▶ Text for analysis
Piecewise-linear failure-rate functions; aka “segmented linear regression” does this: find spline knot-points and slopes to maximize coefficient of determination: R2 = SS(residuals)/SS(total) or to minimize SSE (Sum of Squared Errors) between the piecewise linear failure rate function and the nonparametric failure-rate function estimate â(t). I.e., minimize S[â(t)–a(i)–b(i)*t]2 with spline knot points at ages t(i)=(–a(i)+a(i+1))/(b(i)–b(i+1)) for i = 1,2,3. Knot point t(3) is start of retirement or attrition, decreasing failure rate after wearout if any. (I apologize for ambiguous â(t), a(i), and b(i). The a(i) and b(i) are regression coefficients.)
Use Excel Solver with increasing knot constraints 0<t(1)<t(2)<t(3). Don’t constrain coefficients a(i) and b(i) but make sure they are reasonable. Repeat for subsets of knot points 1,2,3 among the six alternative curves (figure 1) or those that seem reasonable candidates from shape of nonparametric estimated failure-rate function â(t). Pick the piecewise-linear function with smallest R2, SSE, likelihood ratio, or Kullback-Leibler divergence and deal with infant mortality or apply inspection, PM, cost, etc., accordingly, if called for.
Safety-Critical parts
FSCAP (Flight Safety-Critical Aircraft Parts), http://fsims.faa.gov/wdocs/8900.1/v08%20tech%20functions/chapter%2007/08_007_001.htm are governed by 14 CFR Part 25, Subpart F: Equipment, Systems & Installations. Approximately 75 FSCAP DC-9 parts per aircraft are tracked by serial number, hours and cycles (life data). “Any part, assembly, or installation containing a critical characteristic whose failure, malfunction or absence could cause a catastrophic failure resulting in loss or serious damage to the aircraft or an un-commanded engine shutdown resulting in an unsafe condition. “
Safety-Critical Systems include structure, engine and propulsion systems, flight and ground control systems, fuel tank, fire suppression and detection, engine containment, icing, etc. I can’t find lists of safety-critical parts for any aircraft. I used to find the DC-9 list, because the year 2000 Alaska Airlines flight 261 crash off Oxnard, California was caused by part(s) not on safety-critical list.
After high school, I worked in an aircraft tool-and-die shop. I drilled 1024 holes in the die template for a “scatter shield.” Checker found 8 or 10 holes in slightly the wrong places; I fixed them. (I think I got that job because nobody else wanted it.) I asked, “What is a scatter shield?” They told me it was wrapped around gas turbine engines to contain parts if they disintegrate. Then I asked, “How thick is it?” They told me 1/16” aluminum and laughed. Select aircraft seats not adjacent to engine fans or disks.
Is Life Data Required?
14 CFR Part 25, Subpart F requires tracking FSCAP parts by serial number hours, and cycles to estimate actuarial rates. Several Oracle-based service databases track parts by name and hours, but what if product uses several parts of same name(s)? The EM (Estimation-Maximization) algorithm is used to make nonparametric estimates of age-specific field reliability of the parts; of course, the estimates are averages over the same-named parts. People don’t know failure-rate functions for parts without life data, and they are guessing about RCM.

▶ Problem description
Reproduce the failure-rate passage from "Use Excel Solver" to "if called for." verbatim.

▶ Data section
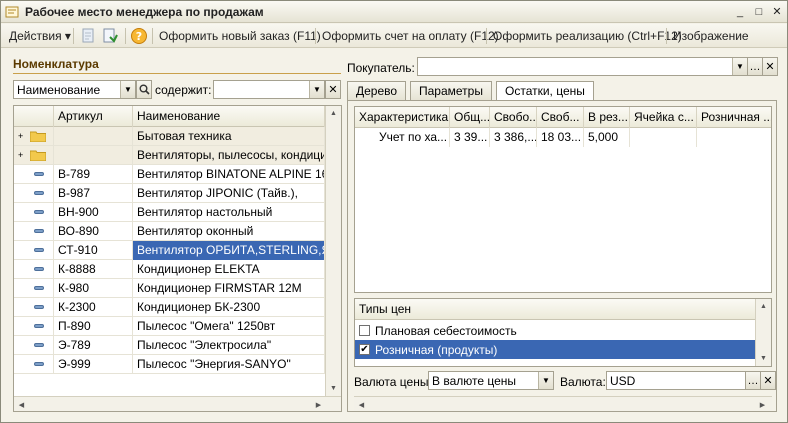  What do you see at coordinates (170, 174) in the screenshot?
I see `table-row: В-789Вентилятор BINATONE ALPINE 160вт` at bounding box center [170, 174].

▶ Written answer
Use Excel Solver with increasing knot constraints 0<t(1)<t(2)<t(3). Don’t constrain coefficients a(i) and b(i) but make sure they are reasonable. Repeat for subsets of knot points 1,2,3 among the six alternative curves (figure 1) or those that seem reasonable candidates from shape of nonparametric estimated failure-rate function â(t). Pick the piecewise-linear function with smallest R2, SSE, likelihood ratio, or Kullback-Leibler divergence and deal with infant mortality or apply inspection, PM, cost, etc., accordingly, if called for.